JUSTE LA FIN DU MONDE

Article publié dans la Lettre n° 283


JUSTE LA FIN DU MONDE de Jean-Luc Lagarce. Mise en scène Michel Raskine avec Catherine Ferran, Laurent Stocker, Elsa Lepoivre, Julie Sicard, Pierre Louis-Calixte.
La scène empiète sur six rangs d’orchestre. Parti pris de mise en scène: les personnages doivent être près du public, pour que le public entre dans leur intimité. L’intimité, c’est la maison familiale où Louis survient après des mois d’absence. Il va mourir et souhaite renouer avec les liens familiaux, revoir les siens avant sa disparition.

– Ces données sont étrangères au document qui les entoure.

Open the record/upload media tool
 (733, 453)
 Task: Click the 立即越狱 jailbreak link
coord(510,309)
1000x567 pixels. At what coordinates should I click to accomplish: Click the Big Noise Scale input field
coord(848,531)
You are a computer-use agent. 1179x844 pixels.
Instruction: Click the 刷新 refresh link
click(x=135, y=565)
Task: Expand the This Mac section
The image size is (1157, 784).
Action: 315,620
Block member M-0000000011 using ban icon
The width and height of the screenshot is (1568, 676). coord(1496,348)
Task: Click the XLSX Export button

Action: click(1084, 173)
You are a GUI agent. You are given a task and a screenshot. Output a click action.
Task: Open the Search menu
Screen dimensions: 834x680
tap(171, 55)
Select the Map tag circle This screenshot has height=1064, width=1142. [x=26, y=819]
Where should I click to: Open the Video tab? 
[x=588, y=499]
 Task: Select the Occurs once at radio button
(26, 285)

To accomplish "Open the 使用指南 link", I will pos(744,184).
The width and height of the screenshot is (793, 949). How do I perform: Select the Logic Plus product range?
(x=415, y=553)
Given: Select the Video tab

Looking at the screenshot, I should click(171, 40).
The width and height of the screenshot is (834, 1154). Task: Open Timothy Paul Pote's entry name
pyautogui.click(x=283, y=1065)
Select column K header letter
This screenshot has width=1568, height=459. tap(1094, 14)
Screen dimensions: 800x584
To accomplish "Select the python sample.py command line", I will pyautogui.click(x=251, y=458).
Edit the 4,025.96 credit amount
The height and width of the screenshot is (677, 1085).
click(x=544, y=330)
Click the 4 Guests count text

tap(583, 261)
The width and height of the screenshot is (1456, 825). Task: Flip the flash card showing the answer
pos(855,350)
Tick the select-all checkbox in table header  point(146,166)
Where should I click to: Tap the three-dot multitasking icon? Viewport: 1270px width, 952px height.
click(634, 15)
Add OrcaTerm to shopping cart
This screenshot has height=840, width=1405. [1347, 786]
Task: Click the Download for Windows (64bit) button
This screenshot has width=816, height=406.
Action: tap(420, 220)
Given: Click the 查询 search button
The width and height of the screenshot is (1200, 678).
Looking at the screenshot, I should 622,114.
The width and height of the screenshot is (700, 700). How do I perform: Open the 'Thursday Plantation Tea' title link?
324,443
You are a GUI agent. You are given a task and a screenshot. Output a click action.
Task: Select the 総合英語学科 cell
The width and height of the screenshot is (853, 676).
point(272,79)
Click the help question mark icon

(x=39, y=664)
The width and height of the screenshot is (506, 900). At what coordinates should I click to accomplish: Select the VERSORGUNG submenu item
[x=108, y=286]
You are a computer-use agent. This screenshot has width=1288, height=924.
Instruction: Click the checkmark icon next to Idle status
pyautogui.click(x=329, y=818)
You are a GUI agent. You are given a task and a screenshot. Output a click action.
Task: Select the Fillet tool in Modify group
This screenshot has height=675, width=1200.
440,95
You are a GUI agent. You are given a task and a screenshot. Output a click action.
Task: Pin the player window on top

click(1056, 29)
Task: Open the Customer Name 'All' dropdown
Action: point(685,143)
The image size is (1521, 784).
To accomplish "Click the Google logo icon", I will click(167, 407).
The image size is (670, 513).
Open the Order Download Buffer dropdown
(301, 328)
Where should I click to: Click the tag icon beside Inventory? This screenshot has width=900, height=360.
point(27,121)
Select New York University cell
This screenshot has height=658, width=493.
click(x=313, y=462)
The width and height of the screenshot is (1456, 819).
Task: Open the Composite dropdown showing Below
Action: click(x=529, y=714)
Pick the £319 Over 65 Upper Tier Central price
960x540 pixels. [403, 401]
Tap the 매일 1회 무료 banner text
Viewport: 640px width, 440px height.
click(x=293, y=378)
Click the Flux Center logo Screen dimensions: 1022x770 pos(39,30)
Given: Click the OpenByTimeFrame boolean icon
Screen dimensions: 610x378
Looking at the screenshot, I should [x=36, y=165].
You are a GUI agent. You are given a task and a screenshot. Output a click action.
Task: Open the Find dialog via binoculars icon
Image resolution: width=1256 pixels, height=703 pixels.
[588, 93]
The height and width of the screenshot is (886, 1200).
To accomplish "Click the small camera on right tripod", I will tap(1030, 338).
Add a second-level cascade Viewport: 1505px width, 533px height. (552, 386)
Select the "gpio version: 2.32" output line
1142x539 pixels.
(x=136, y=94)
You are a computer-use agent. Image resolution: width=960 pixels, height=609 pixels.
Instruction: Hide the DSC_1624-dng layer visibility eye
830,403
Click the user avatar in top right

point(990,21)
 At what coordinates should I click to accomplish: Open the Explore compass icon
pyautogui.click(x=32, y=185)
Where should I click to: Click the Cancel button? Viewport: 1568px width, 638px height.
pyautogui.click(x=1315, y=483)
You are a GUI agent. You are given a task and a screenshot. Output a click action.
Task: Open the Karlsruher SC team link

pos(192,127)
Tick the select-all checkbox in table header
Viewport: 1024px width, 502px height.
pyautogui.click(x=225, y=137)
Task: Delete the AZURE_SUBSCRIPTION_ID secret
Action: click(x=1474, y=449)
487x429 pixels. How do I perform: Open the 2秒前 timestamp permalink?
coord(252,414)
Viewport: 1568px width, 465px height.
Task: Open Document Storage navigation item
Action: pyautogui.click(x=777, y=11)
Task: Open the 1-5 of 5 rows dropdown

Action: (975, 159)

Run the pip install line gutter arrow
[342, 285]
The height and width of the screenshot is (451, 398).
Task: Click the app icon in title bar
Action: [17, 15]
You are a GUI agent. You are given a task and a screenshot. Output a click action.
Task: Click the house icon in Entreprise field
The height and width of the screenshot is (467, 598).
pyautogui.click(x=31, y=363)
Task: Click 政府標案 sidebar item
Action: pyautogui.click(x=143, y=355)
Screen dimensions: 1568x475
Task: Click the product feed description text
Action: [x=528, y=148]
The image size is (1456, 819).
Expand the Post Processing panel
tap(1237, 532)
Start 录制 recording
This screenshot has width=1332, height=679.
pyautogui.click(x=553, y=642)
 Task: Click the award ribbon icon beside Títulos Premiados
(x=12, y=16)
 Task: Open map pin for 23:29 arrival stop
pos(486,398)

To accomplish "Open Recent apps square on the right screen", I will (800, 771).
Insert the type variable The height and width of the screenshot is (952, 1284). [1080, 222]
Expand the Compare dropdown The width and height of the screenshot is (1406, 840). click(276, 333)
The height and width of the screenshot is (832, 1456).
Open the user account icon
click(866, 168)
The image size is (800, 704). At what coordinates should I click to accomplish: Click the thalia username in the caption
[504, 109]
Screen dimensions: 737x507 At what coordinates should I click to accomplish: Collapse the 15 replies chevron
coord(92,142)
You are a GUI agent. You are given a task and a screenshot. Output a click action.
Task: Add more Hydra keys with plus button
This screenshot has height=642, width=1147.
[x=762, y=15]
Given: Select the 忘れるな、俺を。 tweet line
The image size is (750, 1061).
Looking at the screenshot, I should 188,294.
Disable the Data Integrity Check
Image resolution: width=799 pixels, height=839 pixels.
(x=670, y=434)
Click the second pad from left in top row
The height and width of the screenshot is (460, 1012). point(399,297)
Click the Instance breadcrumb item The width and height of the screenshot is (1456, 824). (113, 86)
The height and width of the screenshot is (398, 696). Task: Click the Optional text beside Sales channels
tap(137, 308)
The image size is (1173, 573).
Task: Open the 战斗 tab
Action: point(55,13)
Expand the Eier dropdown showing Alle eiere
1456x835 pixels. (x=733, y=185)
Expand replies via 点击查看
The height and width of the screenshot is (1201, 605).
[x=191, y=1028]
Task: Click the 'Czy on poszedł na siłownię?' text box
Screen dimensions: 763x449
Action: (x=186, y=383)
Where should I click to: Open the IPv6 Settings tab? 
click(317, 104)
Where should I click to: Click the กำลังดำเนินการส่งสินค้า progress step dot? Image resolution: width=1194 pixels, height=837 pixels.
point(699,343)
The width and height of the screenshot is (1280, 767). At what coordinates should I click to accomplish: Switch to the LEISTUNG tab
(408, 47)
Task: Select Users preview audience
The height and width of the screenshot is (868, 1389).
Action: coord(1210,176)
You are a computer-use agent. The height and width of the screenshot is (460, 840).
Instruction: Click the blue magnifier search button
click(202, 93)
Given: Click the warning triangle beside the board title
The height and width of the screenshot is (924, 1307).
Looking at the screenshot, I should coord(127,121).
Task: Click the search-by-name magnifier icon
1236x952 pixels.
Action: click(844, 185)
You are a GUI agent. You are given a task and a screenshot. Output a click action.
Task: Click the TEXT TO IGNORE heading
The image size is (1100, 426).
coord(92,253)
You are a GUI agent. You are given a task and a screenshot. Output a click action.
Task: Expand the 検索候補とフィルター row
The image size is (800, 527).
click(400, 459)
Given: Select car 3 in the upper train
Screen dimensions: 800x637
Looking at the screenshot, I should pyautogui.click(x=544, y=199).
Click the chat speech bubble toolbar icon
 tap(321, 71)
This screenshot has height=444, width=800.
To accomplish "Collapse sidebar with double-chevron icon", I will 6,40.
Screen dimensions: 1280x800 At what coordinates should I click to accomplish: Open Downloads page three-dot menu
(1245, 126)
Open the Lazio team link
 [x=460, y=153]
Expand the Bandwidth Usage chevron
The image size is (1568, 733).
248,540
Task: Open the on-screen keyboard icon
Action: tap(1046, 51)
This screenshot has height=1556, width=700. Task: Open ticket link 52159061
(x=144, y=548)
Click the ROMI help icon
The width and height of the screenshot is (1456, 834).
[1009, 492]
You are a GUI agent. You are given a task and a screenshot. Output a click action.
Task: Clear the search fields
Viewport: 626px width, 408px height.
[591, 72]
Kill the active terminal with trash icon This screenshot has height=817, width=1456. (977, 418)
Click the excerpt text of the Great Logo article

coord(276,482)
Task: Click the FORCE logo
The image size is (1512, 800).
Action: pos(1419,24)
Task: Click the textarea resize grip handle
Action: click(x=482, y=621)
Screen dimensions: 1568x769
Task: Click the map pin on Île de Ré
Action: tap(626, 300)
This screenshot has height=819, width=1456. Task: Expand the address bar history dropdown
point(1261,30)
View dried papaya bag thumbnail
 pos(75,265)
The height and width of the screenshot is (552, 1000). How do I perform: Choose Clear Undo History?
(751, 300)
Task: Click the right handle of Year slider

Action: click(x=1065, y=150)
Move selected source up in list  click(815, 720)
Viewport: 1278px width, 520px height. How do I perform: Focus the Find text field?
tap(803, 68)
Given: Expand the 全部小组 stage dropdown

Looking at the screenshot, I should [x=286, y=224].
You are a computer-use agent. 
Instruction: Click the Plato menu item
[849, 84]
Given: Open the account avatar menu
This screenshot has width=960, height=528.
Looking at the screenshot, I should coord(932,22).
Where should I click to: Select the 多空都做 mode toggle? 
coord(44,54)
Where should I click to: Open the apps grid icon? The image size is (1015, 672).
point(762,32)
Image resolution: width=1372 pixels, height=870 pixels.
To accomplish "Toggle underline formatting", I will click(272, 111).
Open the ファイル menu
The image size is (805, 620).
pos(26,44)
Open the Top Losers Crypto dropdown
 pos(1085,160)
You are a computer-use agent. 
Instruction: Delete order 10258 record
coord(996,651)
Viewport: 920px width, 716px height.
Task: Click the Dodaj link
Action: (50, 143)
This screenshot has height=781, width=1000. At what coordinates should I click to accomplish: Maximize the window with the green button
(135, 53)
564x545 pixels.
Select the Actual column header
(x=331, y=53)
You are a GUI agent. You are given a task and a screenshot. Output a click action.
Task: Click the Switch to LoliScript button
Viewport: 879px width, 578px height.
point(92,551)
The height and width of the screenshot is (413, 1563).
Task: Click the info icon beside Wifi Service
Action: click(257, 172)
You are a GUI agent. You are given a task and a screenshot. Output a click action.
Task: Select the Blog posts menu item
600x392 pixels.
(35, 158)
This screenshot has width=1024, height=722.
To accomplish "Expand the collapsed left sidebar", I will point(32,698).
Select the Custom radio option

Mais ceux-ci ont continué de vivre sans sa présence et sa place s’est peu à peu effacée. Son frère Antoine s’est marié avec Catherine. Ils ont deux enfants que Louis ne connaît pas mieux que sa belle-soeur. Quant à Suzanne la petite soeur, elle a peu de souvenirs de ce frère aîné. La mère ne parle guère. Elle considère ce fils prodigue avec surprise. Elle ne se souvient même plus de son âge : « Tu as quel âge ? ». « J’ai trente-quatre ans ». « Trente-quatre années, je ne me rends pas compte, c’est beaucoup de temps ». Les photos des souvenirs enfouis gisent éparses sur le sol. Remontent alors à la surface les comparaisons inévitables faites par les parents et qui ont laissé une blessure, les rivalités et les jalousies. La dispute éclate : « Je cédais toujours, je cédais », « Je devais te laisser la place», « On devait m’aimer trop puisqu’on ne t’aimait pas assez ». Louis repartira sans avoir annoncé cette mort prochaine qu’il gardera en lui comme un secret.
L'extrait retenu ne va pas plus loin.